The "did you know?" style tweet that accompanies the video is a nice touch that succinctly explains what the viewer is about to see.
4. Ask for User Feedback
Getting ready to send out a new CakeStyle box! What's your favorite look? vine.co/v/b15BjnDVmMI —CakeStyle (@CakeStyleMe)
Sometimes there's no better way to get feedback than to just ask. That's a lesson that CakeStyle—an online personal styling service for women—took to heart when posting one of its first Vine videos.
The startup has already posted a number of videos on the app, many focused on style trends and current products. With this video, however, the tone takes a turn toward letting the viewer in on a sneak-peek of a style box that is about to be mailed out and asking for her opinion on which outfit is her favorite.

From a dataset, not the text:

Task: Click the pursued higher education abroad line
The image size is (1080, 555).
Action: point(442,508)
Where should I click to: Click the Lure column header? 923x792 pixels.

Cameron Jacoby, CakeStyle's social media manager, says that Vine is a perfect fit for the fashion industry and CakeStyle's clientele, whom she describes as being all about imagery. "A huge part of CakeStyle's online presence is showing our clients and potential clients how to style outfits for certain events or holidays," Jacoby says. "Our followers look to us for these tips, accompanied by engaging imagery, and it's going to be really fun using Vine to enhance this process."
The startup's traction on Vine isn't too high yet, but Jacoby says utilizing the #fashion tag has enabled her team to engage with some individuals who were then converted into followers.
5. Go Behind the Scenes
Came to @wework for a meeting and this is what I walked into. vine.co/v/bvxL2BuJEg3 —Helena Price (@helena)
Having worked at startups, I can confirm that startup employees are down to share their office shenanigans with the world. So many fun things go on at startups. I mean, just take a look at the Vine video captured above, which was shared by Skillshare's head of communications and partnerships Helena Price, after she walked in on the entire WeWork co-working space doing the Harlem Shake. Is that the perfect Vine moment, or what?
Price has also captured other startup-life moments on Vine, including a pretty hilarious 6-second video of a startlingly stationary hipster Skillshare office dog.
Co-working space General Assembly recently took part in the fun of sharing startup scenes with a moment that was little less traditional: a look at the chocolate fountain at its recent Valentine's Day event. I don't know about you, but my FOMO radar peaked after seeing that.